• SUPPLIED DATA:
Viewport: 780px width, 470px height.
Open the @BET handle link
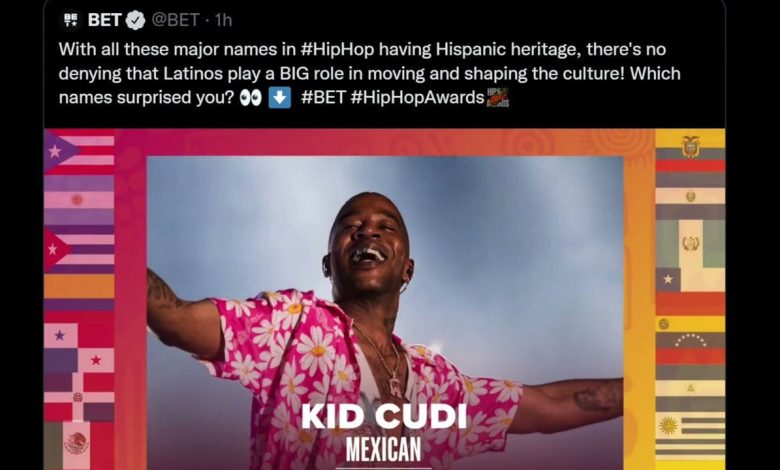coord(175,20)
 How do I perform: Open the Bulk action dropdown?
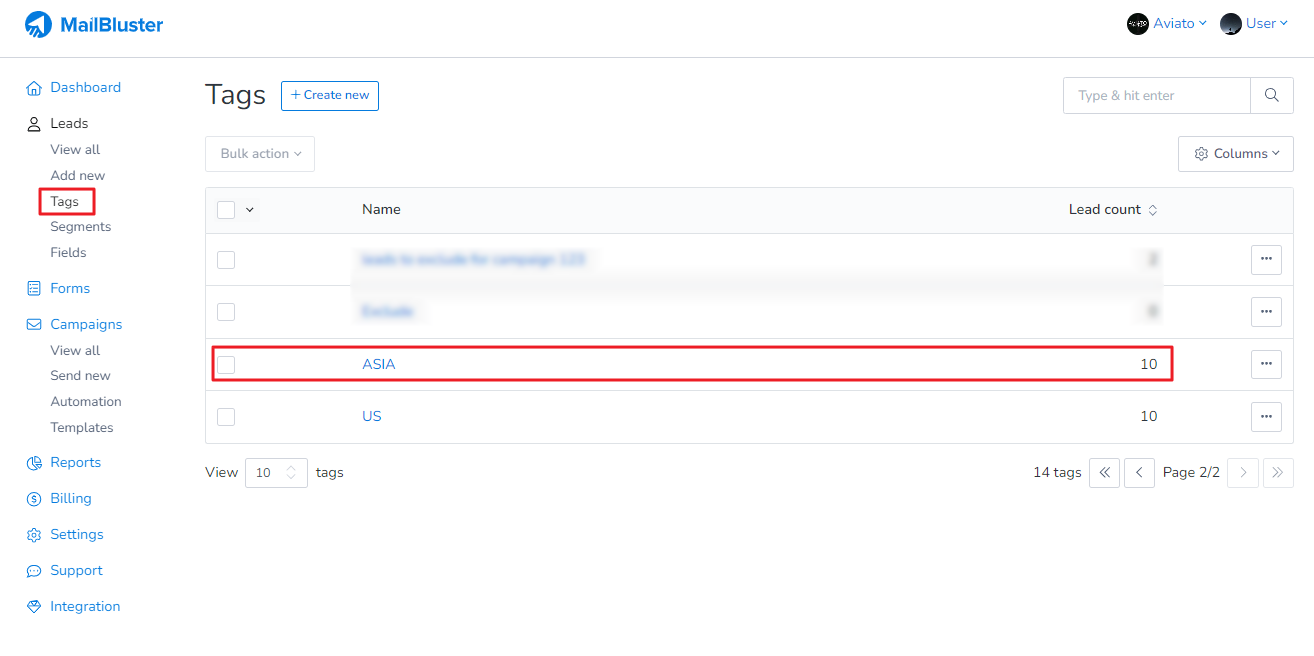[x=260, y=154]
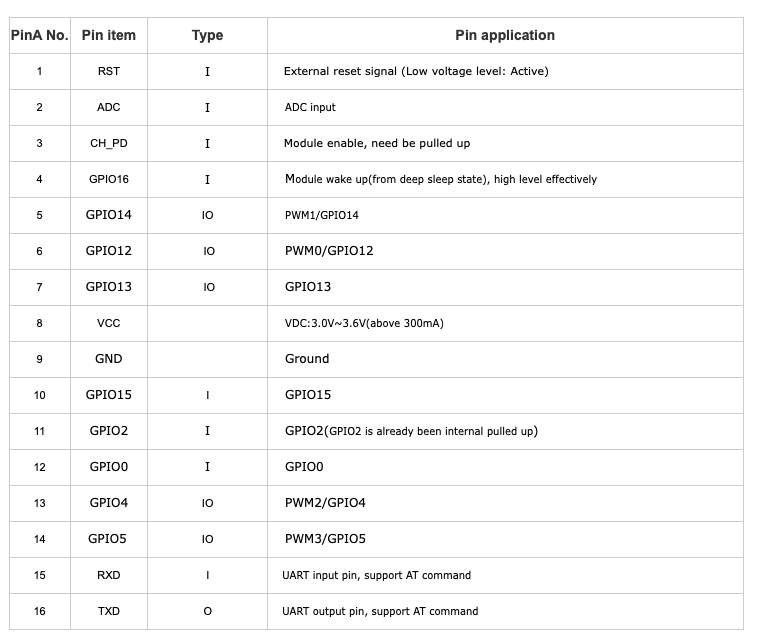Screen dimensions: 762x642
Task: Click the 'Pin item' column header
Action: pos(108,35)
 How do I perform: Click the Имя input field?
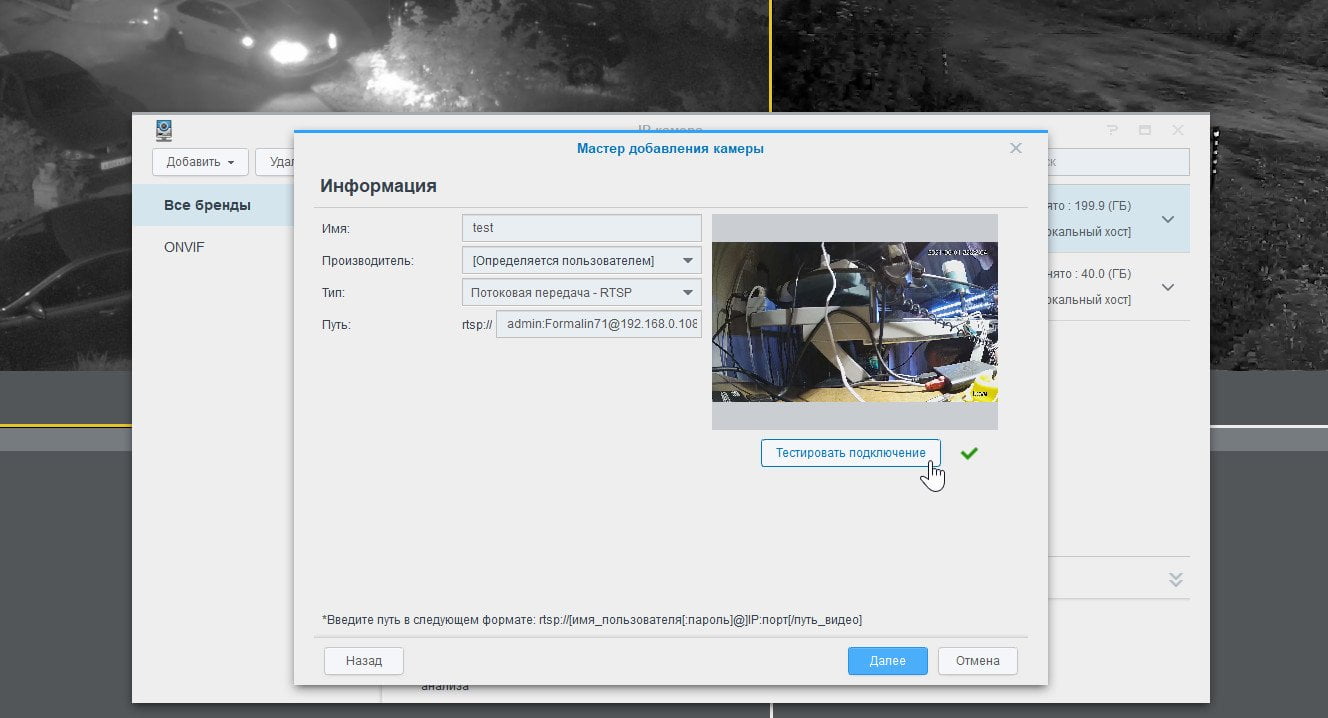(582, 228)
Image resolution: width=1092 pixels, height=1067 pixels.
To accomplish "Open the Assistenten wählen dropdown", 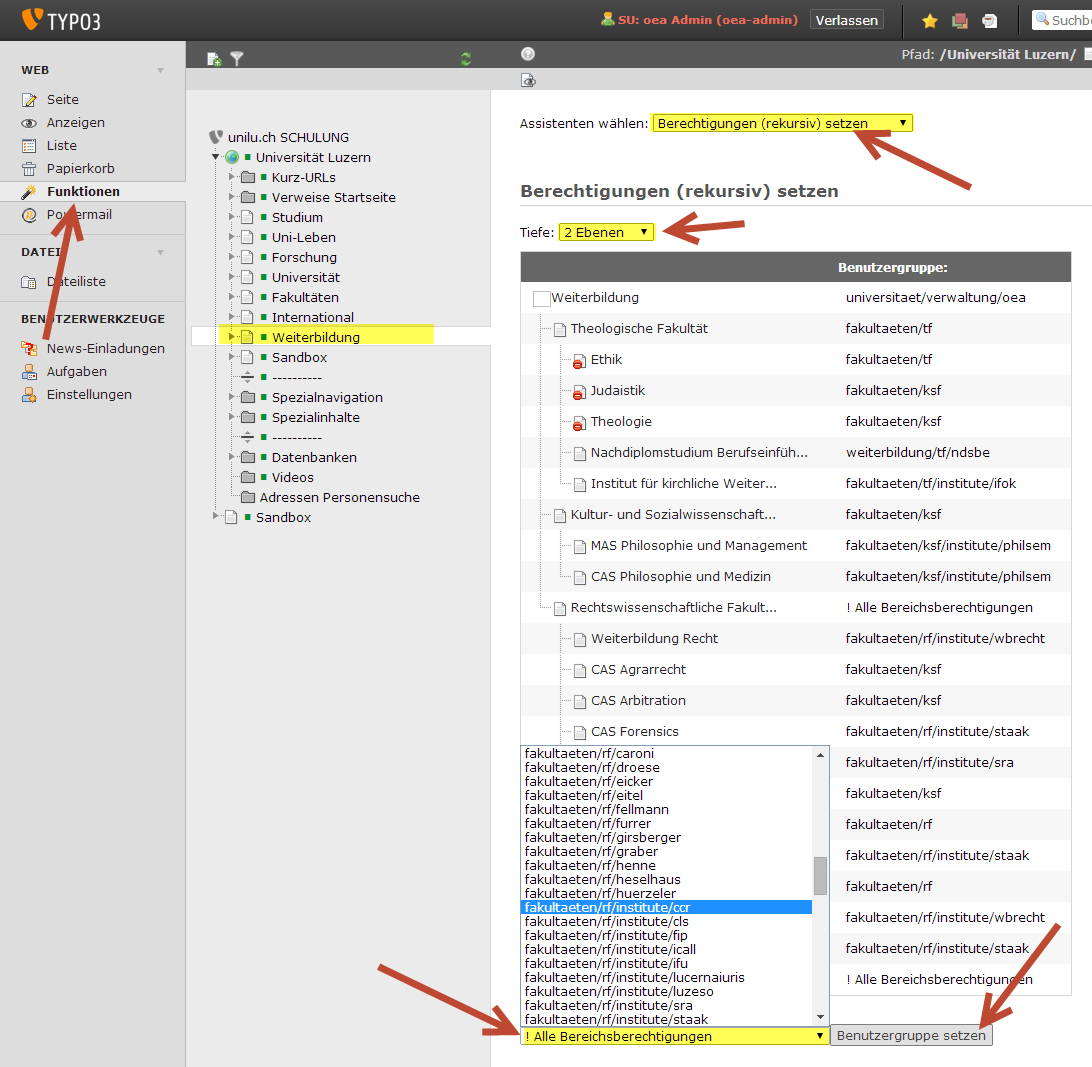I will 782,123.
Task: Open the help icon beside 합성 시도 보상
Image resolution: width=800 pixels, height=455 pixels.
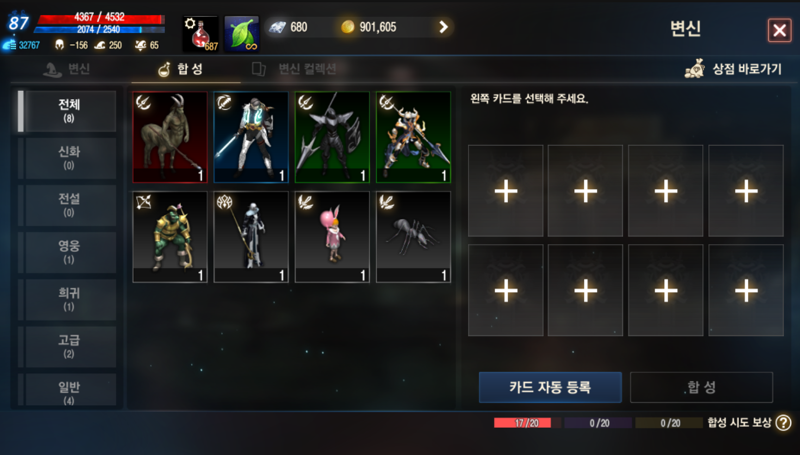Action: [783, 422]
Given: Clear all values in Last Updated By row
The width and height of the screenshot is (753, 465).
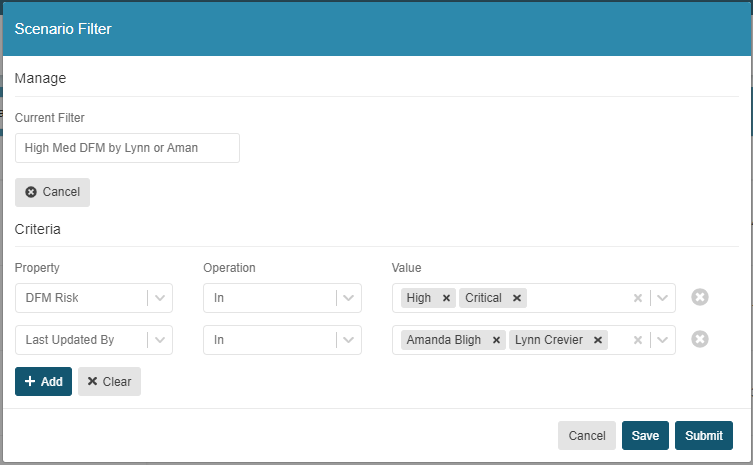Looking at the screenshot, I should (x=638, y=340).
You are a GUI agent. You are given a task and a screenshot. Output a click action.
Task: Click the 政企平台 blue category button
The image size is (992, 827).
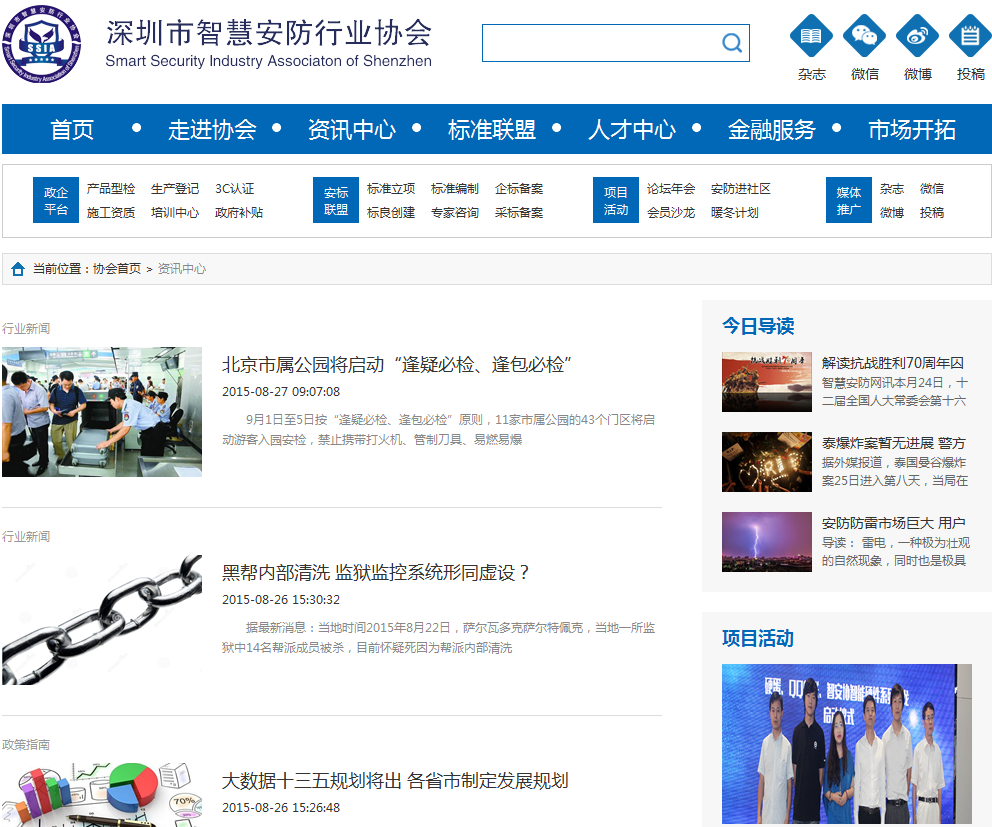tap(56, 200)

• WHAT TO DO: Each line from the one with "The width and" to the end of the material needs to be output word for word, with no picture included.

• RESPONSE BELOW:
The width and height of the screenshot is (753, 465).
Looking at the screenshot, I should (x=638, y=340).
You are a GUI agent. You are given a task and a screenshot. Output a click action.
Task: Click the 政企平台 blue category button
The image size is (992, 827).
tap(56, 200)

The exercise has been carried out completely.